Por Redacción
Ciudad de Mexico, 22 de agosto de 2026.- Miles de ciudadanos y opositores rusos mostraron su apoyo este verano a Yábloko cuando el Kremlin autorizó inicialmente su participación en las elecciones legislativas del 18 al 20 de septiembre. La formación llegó a quedar segunda en las encuestas oficiales debido a que era la única que reclama poner fin a la guerra contra Ucrania. Sin embargo, esta adhesión masiva obligó al Kremlin a dar marcha atrás en su decisión y el partido fue vetado en los comicios por el Tribunal Supremo.
Nikolái Rybakov, presidente de Yábloko, un hombre de 47 años originario de San Petersburgo, afirmó que su objetivo principal “no es ser una facción de la Duma Estatal, el objetivo es la paz”. En su despacho cuelga un cuadro con la inscripción ‘Gente, no os matéis unos a otros’. Rybakov explicó que, aunque para los lectores europeos sea extraño participar en elecciones sin la meta de tener diputados, “en Rusia todas las decisiones las toma una sola persona”.
El líder opositor sostuvo que su estrategia es hacerle ver a esa persona cuántos rusos quieren la paz y cambios para mejor, “de este modo, obligarle a cambiar su política”. Rybakov declaró: “Putin presta mucha atención a la opinión pública. Si gracias a esta campaña electoral un millón de personas se muestra abiertamente a favor del cambio, entonces se verá obligado a llevarlo a cabo”. Añadió que han demostrado al mundo “cuánta gente en Rusia quiere la paz, cuánta no está de acuerdo con las acciones del Gobierno”.

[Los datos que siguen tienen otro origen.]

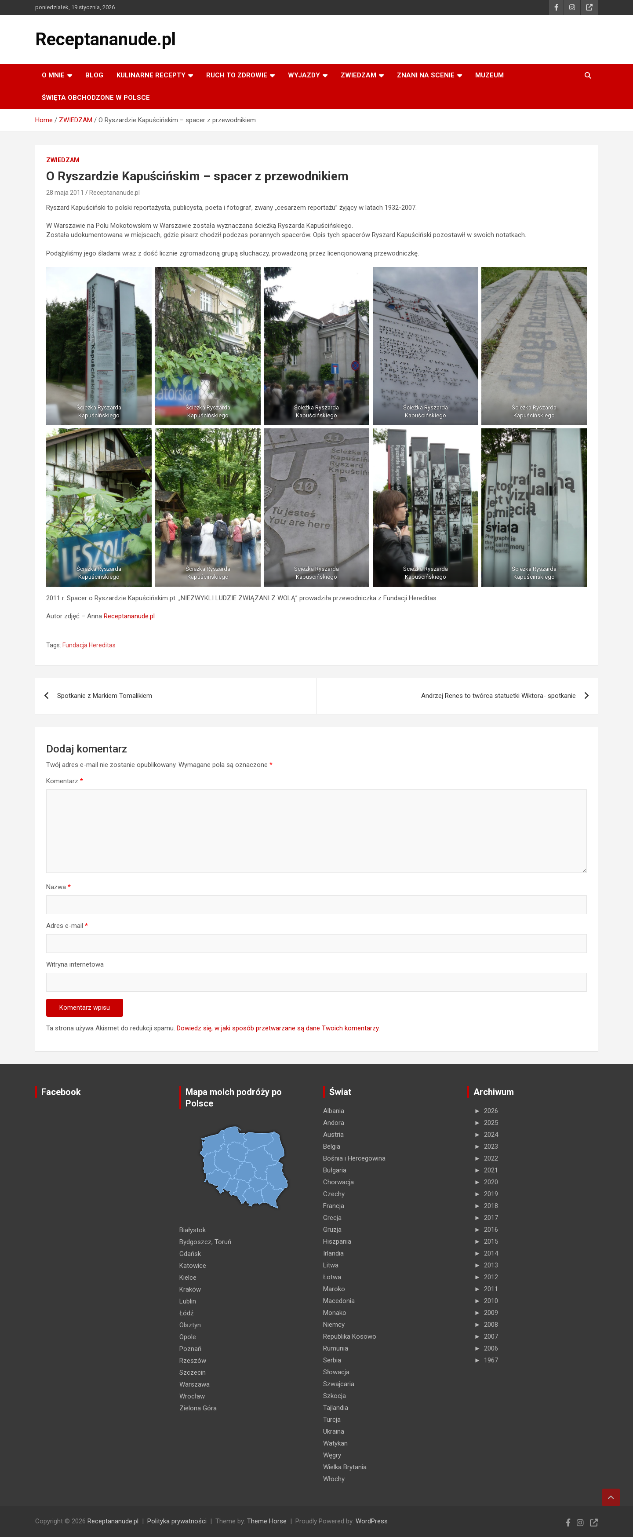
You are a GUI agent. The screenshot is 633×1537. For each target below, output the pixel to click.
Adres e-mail (67, 926)
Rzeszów (192, 1361)
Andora (333, 1123)
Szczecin (192, 1372)
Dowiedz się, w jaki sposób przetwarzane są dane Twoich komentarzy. (278, 1028)
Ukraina (333, 1431)
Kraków (190, 1289)
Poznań (190, 1349)
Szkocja (334, 1396)
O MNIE (53, 75)
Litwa (330, 1265)
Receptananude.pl (105, 39)
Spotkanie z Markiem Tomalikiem (104, 696)
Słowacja (336, 1372)
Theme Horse (267, 1521)
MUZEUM (489, 75)
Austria (333, 1135)
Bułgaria (334, 1170)
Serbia (332, 1360)
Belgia (331, 1146)
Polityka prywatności (177, 1521)
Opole (187, 1337)
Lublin (187, 1301)
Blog (94, 75)
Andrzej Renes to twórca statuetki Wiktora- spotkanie (498, 696)
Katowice (192, 1266)
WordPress (372, 1521)
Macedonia (339, 1301)
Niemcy (334, 1325)
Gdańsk (190, 1254)
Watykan (335, 1443)
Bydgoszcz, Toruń (205, 1242)
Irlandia (333, 1253)
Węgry (332, 1455)
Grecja (332, 1218)
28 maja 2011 (65, 192)
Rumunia (335, 1348)
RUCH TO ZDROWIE (236, 75)
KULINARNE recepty (151, 75)
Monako (334, 1313)
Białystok (192, 1230)
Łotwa (332, 1277)
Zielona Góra (198, 1408)
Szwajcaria (338, 1384)
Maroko (334, 1289)
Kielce (187, 1277)
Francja (333, 1206)
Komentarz (64, 781)
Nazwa (58, 887)
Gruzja (332, 1230)
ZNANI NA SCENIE (426, 75)
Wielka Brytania (345, 1467)
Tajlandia (335, 1408)
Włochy (334, 1479)
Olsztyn (190, 1325)
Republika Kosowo (349, 1336)
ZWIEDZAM (358, 75)
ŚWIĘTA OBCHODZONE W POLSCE (96, 98)
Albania (333, 1111)
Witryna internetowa (75, 964)
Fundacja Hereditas (89, 645)
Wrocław (192, 1396)
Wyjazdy (304, 75)
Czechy (334, 1194)
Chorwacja (338, 1182)
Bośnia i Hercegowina (354, 1158)
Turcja (332, 1420)
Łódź (186, 1313)
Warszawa (194, 1384)
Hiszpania (337, 1241)
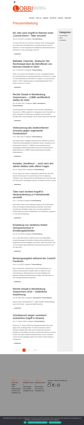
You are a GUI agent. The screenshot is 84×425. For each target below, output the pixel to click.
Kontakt (50, 382)
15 (35, 349)
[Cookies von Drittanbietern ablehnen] (82, 420)
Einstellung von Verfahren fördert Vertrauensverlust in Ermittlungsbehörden (30, 227)
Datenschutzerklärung (61, 380)
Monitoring (53, 17)
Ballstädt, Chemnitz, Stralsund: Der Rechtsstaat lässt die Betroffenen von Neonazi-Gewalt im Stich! (32, 63)
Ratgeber (46, 17)
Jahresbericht (41, 103)
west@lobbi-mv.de (28, 390)
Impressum (51, 380)
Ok (25, 422)
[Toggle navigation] (14, 2)
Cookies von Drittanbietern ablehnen (37, 422)
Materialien (68, 17)
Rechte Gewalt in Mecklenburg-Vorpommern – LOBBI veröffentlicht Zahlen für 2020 (31, 97)
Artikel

A pesar del veto, Rybakov indicó que anunciarán su “plan b” cuando “las autoridades no puedan impedir que lo implementemos”. No obstante, descartó convocar manifestaciones, argumentando que “eso definitivamente no sucederá porque es peligroso para la gente”, ya que en Rusia están prohibidas las protestas. Denunció que la policía “está yendo a las casas de quienes vinieron a nuestro juicio. Les están intimidando, acosando, por venir a una audiencia pública del Supremo”.
Actualmente, a Yábloko le queda un último recurso en el Tribunal Supremo y el Constitucional, pero las perspectivas no son halagüeñas. Pese a ello, Rybakov pidió a la gente que siga publicando sus mensajes y vídeos. “Las autoridades esperan que el veto de Yábloko les arrebate su esperanza en el cambio y su fe en que pueden expresar sus opiniones abiertamente. Nuestra meta es la contraria: que no pierdan la fe en sí mismos”, concluyó.